Затаенная ирония слышится в следующих фразах: «Новость здесь та, – пишет Карамзин брату в 1797 году, – что нам опять позволяют носить фраки, но круглые шляпы остаются под прежним запрещением». Или (1798 год): «Новостей у нас немного. Опять говорят о запрещении фраков. Летом на улице надо будет ходить во французском кафтане и кошелке или в мундире со шпагою…» И т. д.
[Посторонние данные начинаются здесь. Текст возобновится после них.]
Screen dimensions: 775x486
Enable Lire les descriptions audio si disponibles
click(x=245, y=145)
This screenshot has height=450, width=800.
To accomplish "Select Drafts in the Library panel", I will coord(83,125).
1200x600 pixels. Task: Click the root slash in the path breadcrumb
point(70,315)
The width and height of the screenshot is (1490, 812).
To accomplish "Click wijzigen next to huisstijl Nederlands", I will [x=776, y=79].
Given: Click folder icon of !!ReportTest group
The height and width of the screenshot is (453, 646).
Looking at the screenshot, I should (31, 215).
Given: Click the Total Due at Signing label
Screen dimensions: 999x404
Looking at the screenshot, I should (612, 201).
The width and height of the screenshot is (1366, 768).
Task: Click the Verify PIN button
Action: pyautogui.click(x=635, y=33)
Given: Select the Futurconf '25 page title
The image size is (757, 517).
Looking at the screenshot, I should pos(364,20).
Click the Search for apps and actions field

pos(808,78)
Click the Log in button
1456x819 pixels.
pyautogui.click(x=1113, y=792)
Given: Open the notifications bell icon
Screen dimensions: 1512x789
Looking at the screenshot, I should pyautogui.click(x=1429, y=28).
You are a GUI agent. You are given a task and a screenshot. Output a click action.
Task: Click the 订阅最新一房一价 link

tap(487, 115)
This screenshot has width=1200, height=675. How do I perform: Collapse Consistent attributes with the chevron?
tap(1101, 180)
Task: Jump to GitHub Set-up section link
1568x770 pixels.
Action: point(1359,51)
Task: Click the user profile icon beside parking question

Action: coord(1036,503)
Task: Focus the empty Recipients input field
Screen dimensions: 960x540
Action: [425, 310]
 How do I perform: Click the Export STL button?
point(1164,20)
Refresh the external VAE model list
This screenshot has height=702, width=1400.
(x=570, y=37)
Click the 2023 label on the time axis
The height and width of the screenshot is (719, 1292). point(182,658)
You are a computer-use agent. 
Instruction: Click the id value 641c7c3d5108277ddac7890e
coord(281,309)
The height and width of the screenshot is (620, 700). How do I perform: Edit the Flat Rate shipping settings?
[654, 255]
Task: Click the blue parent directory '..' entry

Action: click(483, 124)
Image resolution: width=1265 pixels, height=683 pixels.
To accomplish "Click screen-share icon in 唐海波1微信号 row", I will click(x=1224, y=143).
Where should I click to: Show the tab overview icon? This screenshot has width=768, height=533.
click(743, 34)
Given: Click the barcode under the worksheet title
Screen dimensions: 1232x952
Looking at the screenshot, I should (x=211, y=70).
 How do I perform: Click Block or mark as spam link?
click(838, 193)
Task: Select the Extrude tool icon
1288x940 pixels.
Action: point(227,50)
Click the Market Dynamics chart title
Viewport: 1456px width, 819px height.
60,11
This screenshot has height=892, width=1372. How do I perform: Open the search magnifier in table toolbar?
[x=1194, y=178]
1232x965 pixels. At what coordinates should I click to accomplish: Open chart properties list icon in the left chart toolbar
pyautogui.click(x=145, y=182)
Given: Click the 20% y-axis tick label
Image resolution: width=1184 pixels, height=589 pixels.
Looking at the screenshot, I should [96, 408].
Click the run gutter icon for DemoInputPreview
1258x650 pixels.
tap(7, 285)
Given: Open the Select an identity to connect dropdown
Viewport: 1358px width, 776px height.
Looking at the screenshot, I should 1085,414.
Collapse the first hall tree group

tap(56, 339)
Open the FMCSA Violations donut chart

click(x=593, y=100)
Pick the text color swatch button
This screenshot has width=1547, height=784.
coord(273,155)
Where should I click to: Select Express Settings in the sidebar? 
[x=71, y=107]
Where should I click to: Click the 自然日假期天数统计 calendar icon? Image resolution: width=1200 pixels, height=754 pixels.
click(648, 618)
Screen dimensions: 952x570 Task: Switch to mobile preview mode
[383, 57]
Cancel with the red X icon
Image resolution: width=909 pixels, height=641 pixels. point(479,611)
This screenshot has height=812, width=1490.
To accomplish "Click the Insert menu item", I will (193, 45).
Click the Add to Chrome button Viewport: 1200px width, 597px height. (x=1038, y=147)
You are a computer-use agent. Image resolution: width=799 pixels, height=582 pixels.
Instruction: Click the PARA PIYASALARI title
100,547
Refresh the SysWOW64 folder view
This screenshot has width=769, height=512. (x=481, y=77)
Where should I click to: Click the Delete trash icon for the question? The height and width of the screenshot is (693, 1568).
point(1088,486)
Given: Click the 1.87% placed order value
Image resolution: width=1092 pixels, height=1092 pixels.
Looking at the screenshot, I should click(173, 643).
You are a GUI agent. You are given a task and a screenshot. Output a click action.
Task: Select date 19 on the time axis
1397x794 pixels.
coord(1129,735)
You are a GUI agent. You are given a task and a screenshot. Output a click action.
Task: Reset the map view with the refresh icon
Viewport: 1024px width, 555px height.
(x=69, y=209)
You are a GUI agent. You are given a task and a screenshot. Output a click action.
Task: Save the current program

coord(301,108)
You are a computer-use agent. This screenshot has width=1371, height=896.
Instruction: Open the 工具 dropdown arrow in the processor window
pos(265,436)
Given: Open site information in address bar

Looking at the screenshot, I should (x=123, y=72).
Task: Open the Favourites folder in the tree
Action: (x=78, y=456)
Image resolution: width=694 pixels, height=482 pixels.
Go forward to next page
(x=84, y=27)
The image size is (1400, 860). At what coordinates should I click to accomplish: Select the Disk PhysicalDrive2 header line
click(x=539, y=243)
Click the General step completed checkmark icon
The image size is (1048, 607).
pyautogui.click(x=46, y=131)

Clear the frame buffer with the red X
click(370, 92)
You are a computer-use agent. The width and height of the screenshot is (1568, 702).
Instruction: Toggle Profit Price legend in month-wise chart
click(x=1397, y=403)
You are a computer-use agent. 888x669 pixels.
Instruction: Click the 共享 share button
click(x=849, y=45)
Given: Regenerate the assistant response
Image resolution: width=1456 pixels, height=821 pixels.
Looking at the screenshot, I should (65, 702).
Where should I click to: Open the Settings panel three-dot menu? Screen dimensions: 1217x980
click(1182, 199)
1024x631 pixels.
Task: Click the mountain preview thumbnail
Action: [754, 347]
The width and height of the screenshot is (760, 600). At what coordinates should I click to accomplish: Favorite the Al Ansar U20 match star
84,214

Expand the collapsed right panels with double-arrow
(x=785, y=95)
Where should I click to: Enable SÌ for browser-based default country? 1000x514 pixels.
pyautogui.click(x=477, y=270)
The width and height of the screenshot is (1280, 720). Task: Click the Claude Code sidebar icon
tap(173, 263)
Даже такому нетребовательному человеку, как Карамзин, было тяжело в то время, когда монархический принцип воплощался в кафтанах и круглых шляпах. Казалось, рушилось все. От великолепных утопий царствования Екатерины, от громких споров в комиссии уложения, от мудрых, хотя и заимствованных фраз «Наказа», от смеха сатирических журналов – не осталось и следа. Глухой рокот патрульного барабана с утра до вечера раздавался по улицам, заглушая человеческую речь, нагоняя ужас, тоску, ожесточение.